Attrition-weighted and adjusted mean daily short-acting beta-agonist use at 3, 6, and 12 months.Attrition-weighted and adjusted nighttime short-acting beta-agonist use at 3, 6, and 12 months.Attrition-weighted and adjusted percent of short-acting beta-agonist–free days at 3, 6, and 12 months.
Discussion
Principal Findings
This study evaluated the feasibility of a clinically integrated digital quality improvement pilot in a Medicare-eligible COPD population. Patients demonstrated significant improvements from baseline to 3, 6, and 12 months for reduced daily and nighttime SABA use and an increased percentage of SABA-free days. Further, this study demonstrated that a digital health program was feasible in this COPD population.Providers had access to the patient’s clinical status and real-time use of SABA. Providers received at-risk notifications at the patient level to alert them to increased SABA use and provide the opportunity for earlier intervention. While we did not formally record changes to medication regimens, other studies have shown that real-time identification of increased SABA use enables more timely provider intervention and may result in lower exacerbation rates and acute health care utilization including hospitalizations and emergency department visits [4,5]. Additional randomized controlled studies are needed to confirm this effect.

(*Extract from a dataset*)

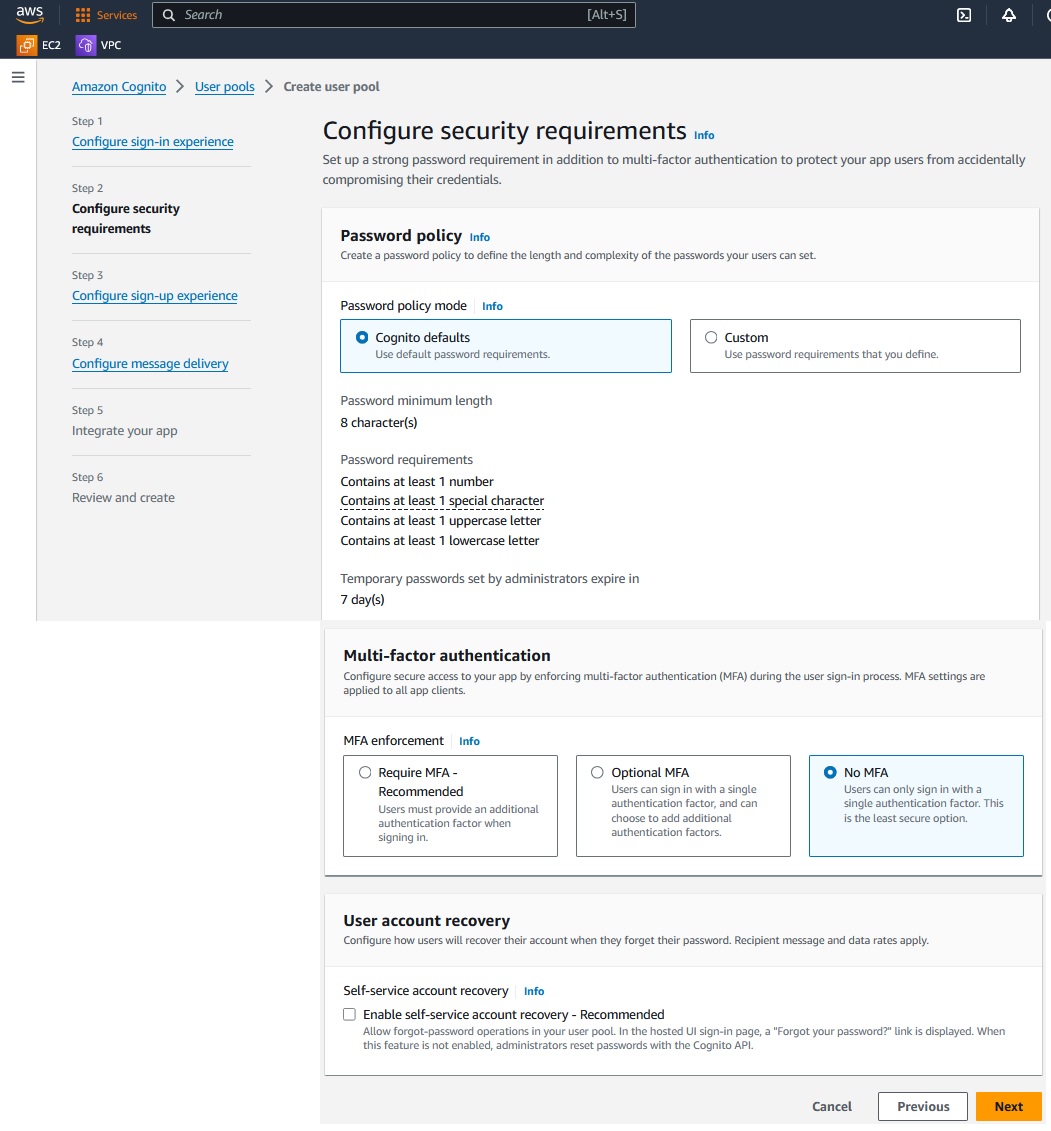Select Custom password policy mode
Screen dimensions: 1051x1131
712,338
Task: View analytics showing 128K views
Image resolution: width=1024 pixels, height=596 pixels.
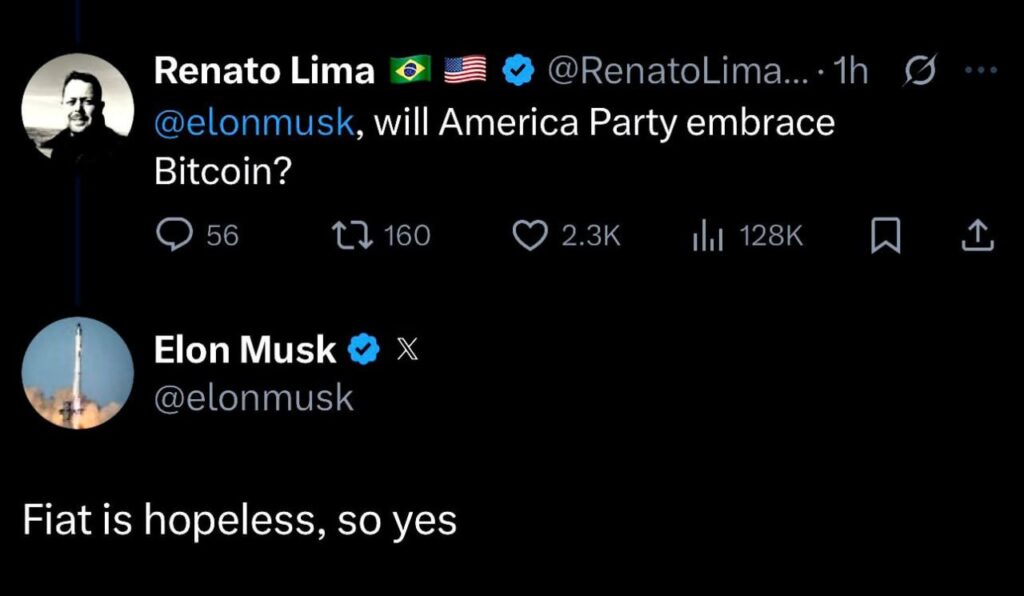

Comparison With Prior Work
Previous studies have demonstrated that engagement rates for digital health applications may peak around 3 months and decline rapidly thereafter [28,29], with approximately 10% of participants engaging at 6 months [30]. In this study, we saw 81% retention and 90% of days with a sync at 6 months. The three recruitment centers are characterized by high-touch, engaged providers. It is possible that the clinical improvement and engagement in this study may be explained in part by the frequency and quality of the provider engagement. For example, a previous meta-analysis exploring the impact of provider communication on patient engagement found a positive correlation between provider feedback and medication adherence rates [31]. Additional research shows that active provider engagement may improve retention rates [32,33]. Patient-provider data sharing and transparency may also improve outcomes and engagement through shared decision-making [15,34].Digital health interventions may also increase provider burden [23]. However, this analysis suggests that passively tracking medication use and integrating this information into a comprehensive clinical care model may result in stronger patient engagement without excessive provider burden. For example, only 2.1 at-risk notifications were sent on average per patient throughout the 12-month study period. Future studies should address provider burden and satisfaction in a more robust manner.EMMs may reduce patient burden. Measures of medication use in clinical studies frequently rely on self-report, placing the burden on patients and increasing the likelihood of recall bias [28]. By objectively and passively collecting medication use data and transmitting it to the provider, both patient burden and reporting accuracy may be improved.
Limitations
This study is limited, in part, by its design as a single-arm study and regression to the mean for SABA use should be considered. Further, controller medication use was not tracked due to a noncompatible formulary, limiting the opportunity for controller medication adherence promotion and possible impact on SABA use. It is also possible that patients used additional SABA inhalers without attaching an EMM. Measurement of engagement and clinical outcomes was limited and future programs should consider more definitive measures a priori. Finally, factors beyond the EMMs and platform may have contributed to the observed outcomes, and future randomized studies are needed to confirm the findings.
Conclusion
This quality improvement pilot demonstrates that a digital health program with integrated clinical care is feasible in a Medicare-eligible population of COPDpatients. The results demonstrated strong retention rates at 12 months, with reduced daily and nighttime SABA use and more SABA-free days. With the increasing medical resources being used for COPD treatment [10], novel approaches for disease management are warranted [12].